The presented case showed an atypical gunshot inlet which is most probably caused by increasing yawing (tumbling) due to its instability after ricocheting or interacting-hitting intermediate target. These wounds are not surrounded by burning, blackening or tattooing but surrounded by shower of punctate abrasions due to fine fragments of glass. Absence of burning, blackening and tattooing could be justified by distant range of firing. Heard stated that the range of firing is difficulty estimated at distance more than 5 m due to absence of scorching, blackening and the effect of unburnt particles [9]. The punctate abrasions are mistaken for gunpowder "tattooing", but they are usually larger, coarser and more irregular than true tattooing [10]. Moreover, Dodd and Karen stated that the usage of high power magnification at the time of autopsy could disclose the finely powdered glass particles on and in the examined skin [11]. This method could be used to differentiate true tattooing from pseudotattooing caused by glass particles.

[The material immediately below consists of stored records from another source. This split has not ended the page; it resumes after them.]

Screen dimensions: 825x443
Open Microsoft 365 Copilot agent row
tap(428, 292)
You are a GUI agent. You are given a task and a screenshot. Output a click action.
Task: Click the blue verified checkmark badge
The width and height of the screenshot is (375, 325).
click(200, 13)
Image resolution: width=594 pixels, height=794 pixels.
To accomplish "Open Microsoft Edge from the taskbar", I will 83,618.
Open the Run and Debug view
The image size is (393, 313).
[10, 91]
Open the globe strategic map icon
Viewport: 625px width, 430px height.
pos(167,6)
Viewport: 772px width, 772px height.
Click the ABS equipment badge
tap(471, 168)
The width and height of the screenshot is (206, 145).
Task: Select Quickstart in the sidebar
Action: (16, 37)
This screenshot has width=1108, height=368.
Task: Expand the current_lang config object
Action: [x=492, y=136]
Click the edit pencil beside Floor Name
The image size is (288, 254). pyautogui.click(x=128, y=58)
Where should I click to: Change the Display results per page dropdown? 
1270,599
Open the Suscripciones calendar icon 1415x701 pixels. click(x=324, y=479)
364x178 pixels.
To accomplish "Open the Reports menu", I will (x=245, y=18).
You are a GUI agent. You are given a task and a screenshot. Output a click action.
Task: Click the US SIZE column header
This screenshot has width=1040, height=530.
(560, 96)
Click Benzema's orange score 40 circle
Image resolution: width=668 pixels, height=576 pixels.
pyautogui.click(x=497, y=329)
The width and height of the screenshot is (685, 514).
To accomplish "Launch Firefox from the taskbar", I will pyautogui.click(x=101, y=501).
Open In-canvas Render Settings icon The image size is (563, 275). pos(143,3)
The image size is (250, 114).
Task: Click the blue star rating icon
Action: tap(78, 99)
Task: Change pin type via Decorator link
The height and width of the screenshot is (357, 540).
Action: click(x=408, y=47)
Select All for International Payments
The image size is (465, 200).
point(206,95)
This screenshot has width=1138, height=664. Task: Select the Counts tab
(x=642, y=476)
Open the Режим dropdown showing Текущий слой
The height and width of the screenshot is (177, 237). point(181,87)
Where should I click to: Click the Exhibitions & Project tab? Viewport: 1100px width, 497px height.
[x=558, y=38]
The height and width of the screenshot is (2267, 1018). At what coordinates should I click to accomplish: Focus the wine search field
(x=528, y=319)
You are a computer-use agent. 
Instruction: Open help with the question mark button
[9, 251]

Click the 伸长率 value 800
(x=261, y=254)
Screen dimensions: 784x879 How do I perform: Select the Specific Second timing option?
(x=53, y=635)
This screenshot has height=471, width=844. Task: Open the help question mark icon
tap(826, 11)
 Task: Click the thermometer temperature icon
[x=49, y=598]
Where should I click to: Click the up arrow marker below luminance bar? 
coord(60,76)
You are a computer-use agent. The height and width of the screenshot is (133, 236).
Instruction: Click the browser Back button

Ongom et al. located an atypical inlet wound in the right side of the face. It was large and ragged entry without an exit. They concluded that this atypical wound could be a result of a ricocheting bullet [1].
Another case showed a large atypical inlet in the dorsum of the hand that was hit by a destabilized bullet with yawing to tumbling motion in flight. Upon impact, the bullet, with a large angle of yaw, produced rapid deceleration with great mechanical force on its structures that resulted in its fragmentation into core and jacket inducing a large atypical inlet [12].
When bullets deviate from their nose-on trajectory before entering the body, atypical gunshot inlets appear. These inlets may have an atypical shape with ray-like abrasions or bruises radiating from its corners. The collaboration of different forensic agencies is important in solving and/or interpreting gunshot cases and differentiating ricochet wounds from wounds caused by intermediate targets, inappropriate weapon/ammunition combinations, poor weapon construction or use of misaligned silencers [6,13].